BEDOPS is really useful for this task - you can pass in standard input and route standard output between BEDOPS tools like bedops and bedmap, and UNIX utilities like grep, cut and awk. After you use BEDOPS for a while, it almost becomes an expressive language for dealing with set operations of this kind.
Finally, the --partition option in bedops is a powerful piece of kit, which lets you quickly cut input regions that span bins, among other uses.
Just this morning I was thinking how less I use of awk, and you've just shown me the next step to take as well as the next tool to get conversant with (bedops). Thank you!

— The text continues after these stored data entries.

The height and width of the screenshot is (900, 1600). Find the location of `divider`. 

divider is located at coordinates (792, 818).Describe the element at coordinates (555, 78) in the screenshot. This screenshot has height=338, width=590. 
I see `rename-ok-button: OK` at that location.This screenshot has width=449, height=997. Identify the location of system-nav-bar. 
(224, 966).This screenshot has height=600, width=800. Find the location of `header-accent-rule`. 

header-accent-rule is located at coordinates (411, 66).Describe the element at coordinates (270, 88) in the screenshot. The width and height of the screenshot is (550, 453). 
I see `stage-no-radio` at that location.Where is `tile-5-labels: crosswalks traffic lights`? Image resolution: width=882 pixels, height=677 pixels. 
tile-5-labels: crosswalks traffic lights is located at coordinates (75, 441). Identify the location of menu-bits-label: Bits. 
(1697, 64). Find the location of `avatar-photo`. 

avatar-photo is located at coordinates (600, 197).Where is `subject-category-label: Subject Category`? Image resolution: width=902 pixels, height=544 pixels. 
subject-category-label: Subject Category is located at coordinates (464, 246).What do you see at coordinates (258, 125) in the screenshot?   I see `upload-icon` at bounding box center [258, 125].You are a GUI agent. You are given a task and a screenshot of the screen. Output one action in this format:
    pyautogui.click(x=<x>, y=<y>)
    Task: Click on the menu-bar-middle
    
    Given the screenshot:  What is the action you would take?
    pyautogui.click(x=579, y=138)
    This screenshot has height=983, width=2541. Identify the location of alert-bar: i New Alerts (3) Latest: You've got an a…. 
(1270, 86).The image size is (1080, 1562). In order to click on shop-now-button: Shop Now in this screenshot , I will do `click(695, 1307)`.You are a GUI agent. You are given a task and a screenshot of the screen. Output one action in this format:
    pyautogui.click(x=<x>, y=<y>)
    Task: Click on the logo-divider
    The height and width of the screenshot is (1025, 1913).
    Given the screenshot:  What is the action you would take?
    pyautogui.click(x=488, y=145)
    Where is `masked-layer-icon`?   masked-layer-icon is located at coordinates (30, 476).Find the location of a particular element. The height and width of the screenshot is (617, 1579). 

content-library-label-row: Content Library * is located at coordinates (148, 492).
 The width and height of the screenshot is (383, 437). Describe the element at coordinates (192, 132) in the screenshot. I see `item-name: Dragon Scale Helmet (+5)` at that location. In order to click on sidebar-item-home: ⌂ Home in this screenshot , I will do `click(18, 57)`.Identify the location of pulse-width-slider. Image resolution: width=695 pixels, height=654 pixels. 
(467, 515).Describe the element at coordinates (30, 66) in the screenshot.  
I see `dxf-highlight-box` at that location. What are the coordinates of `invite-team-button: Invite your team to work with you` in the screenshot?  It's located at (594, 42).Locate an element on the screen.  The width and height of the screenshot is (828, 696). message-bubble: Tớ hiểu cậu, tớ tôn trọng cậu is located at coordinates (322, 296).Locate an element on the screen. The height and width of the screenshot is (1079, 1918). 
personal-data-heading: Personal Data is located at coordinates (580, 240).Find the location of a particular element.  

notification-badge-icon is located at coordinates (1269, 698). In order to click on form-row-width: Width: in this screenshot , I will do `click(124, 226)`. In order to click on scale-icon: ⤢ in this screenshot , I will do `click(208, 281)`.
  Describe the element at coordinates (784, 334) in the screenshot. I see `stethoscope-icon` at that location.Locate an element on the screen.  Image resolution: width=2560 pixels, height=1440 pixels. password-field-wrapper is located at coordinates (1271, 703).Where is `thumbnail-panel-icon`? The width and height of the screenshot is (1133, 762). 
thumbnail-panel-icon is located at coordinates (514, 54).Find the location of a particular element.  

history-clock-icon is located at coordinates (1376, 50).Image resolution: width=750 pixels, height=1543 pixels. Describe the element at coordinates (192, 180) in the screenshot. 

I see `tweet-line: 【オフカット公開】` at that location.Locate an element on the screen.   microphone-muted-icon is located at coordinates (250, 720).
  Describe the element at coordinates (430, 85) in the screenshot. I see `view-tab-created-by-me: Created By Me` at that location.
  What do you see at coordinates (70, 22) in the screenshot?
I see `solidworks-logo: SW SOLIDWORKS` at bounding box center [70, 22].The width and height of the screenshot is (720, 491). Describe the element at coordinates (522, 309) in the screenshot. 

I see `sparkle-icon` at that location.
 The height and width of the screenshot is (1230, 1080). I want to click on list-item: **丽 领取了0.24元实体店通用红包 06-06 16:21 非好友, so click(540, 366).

Actually I noticed this approach and decided that the way bins are split up here are more appropriate towards the heat maps I want to plot of distribution, did it on the whole mm10 scale and weirdly got: awk: (FILENAME=- FNR=1) fatal: division by zero attempted
One other thing I wanted to mention is that the hg19.extents.bed file shown above actually is in the format of the hg19.bed file when pulled with fetchchromsizes.
This of course assumed that each block has some data in the BED file. You might wanna address scenarios where an entire block is skipped. You can do that by adding a condition to check if array[1]> stop && array[1]< stop + block_size
I'd do it but I don't wanna end up writing the program for you :-)
have a look at bedtools.
I actually looked at it, but there are several of them (tools). Can you give me an overview/idea for how to use bedtools for this? Thanks!
How do you need to handle the case where an input range straddles bounds between two adjacent 500k intervals?
Thanks for the reply! I want to simply calculate total number of bases that are within 500000 interval and calculate the percentage. Anything beyond that 500000 should be added to the subsequent interval.